Here's a little snapshot of the most recent things he's done.
My son joined the Army after he flunked out of a semester of school because he was drinking and partying. I'm against the war, so what a great way to get me. Now? He's in Iraq. The Army hasn't done much for his emotional maturity! He sure has learned to be a numb, cold, jerk though. He wouldn't speak to me for over a year. A girlfriend of his (who we were letting live with us - VERY long story) got into his email and bank account because he was cheating on her. I told her this was a bad idea. To cover her own butt, she lied and said I told her to do that! Did he talk to me about it? Nope. He didn't speak to me for over a year. Is this why he's mad at me? Who knows. He was already being a jerk LONG before that!!! Will he tell me what he's mad about? Nope. I found this out from his...wife...and I didn't know he'd gotten married either! (By the way, he's already separated because he cheated on her...with this other girlfriend he'd already been cheating on, who he cheated with on another girlfriend. What a sad person!) On top of that, he didn't tell me he was deployed either time he was deployed - I found this out from the wife I didn't know about, too. Enough of a story to get who this person is?
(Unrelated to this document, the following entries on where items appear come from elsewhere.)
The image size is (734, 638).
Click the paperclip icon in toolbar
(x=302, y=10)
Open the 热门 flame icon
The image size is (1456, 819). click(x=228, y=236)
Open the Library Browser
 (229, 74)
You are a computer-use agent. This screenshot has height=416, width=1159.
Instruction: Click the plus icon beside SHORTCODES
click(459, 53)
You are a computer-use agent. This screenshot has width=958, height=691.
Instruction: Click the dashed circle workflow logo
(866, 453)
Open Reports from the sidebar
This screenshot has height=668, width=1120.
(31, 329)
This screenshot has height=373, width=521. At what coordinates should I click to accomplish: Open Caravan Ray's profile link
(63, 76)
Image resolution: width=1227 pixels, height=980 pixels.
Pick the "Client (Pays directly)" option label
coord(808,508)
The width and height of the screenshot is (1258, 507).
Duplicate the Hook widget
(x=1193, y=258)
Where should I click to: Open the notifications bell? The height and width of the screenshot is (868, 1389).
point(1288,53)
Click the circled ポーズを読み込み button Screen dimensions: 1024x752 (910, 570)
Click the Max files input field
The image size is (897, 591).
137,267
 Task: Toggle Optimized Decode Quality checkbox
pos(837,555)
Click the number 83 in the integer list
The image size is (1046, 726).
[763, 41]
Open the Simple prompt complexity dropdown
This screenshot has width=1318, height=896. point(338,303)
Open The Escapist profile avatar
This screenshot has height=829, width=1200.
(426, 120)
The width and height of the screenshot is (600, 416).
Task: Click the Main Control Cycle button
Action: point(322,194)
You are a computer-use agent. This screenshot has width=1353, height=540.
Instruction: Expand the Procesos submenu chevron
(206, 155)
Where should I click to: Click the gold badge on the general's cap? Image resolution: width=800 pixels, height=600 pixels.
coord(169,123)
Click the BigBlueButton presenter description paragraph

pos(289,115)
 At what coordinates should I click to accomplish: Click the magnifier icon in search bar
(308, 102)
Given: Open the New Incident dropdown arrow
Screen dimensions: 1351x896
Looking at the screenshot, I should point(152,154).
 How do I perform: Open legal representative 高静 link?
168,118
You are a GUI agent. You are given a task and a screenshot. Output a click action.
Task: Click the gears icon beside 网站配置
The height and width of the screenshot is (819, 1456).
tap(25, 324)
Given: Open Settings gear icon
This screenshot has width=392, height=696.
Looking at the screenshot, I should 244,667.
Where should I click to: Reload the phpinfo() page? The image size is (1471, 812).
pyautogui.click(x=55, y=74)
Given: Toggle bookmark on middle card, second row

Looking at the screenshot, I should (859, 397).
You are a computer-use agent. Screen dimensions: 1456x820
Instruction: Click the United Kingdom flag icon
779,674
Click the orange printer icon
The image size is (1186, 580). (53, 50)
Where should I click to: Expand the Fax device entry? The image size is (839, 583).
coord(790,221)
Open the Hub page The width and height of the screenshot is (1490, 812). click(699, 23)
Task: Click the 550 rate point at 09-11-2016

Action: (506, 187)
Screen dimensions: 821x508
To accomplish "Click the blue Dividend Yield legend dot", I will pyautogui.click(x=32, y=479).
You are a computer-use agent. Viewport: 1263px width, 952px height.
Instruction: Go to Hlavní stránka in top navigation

In fact my son hasn't bothered to be nice to me or his father in probably four years.
My solution? After TONS of counseling, I have made a choice. I choose not to be abused, and that is what his behavior is. He is an adult. This is abuse, plain and simple. I am 100% clear that the more time I spend chasing after him, the more time I'm wasting, and the more I will be hurt. I am 100% clear that there is absolutely NOTHING I can do to change his behavior.
So Sad Mom, the #1 thing that you can do for yourself is recognize that there is absolutely nothing you can do except take care of you.
Each of us is in charge of our own behavior. It takes two people to work on a relationship. If only one of you is working on the relationship, nothing's going to change. My advice? Move on, no matter how hard it is. Get a really good counselor/psychologist/coach, tell them the whole story to get it off your chest, and then find a way to move forward a little each day. It's worse than mourning; I know. The person isn't dead - they're still walking around hurting you more. I've spent many many days wishing I was dead so I'd never have to think about him again, so I'd never have to be hurt by him again. I've wished I would have had another child. I've wished I would have had an abortion. I've wished all kinds of things, but in the end, it is as it is.
Both of our sons are going to have bad lives until they come back and deal with their momma issues. All we can do is hope they don't hurt too many other people before they figure this out - a boy treats his women the way he treats his momma. Girls, stay away from the boys who have momma issues!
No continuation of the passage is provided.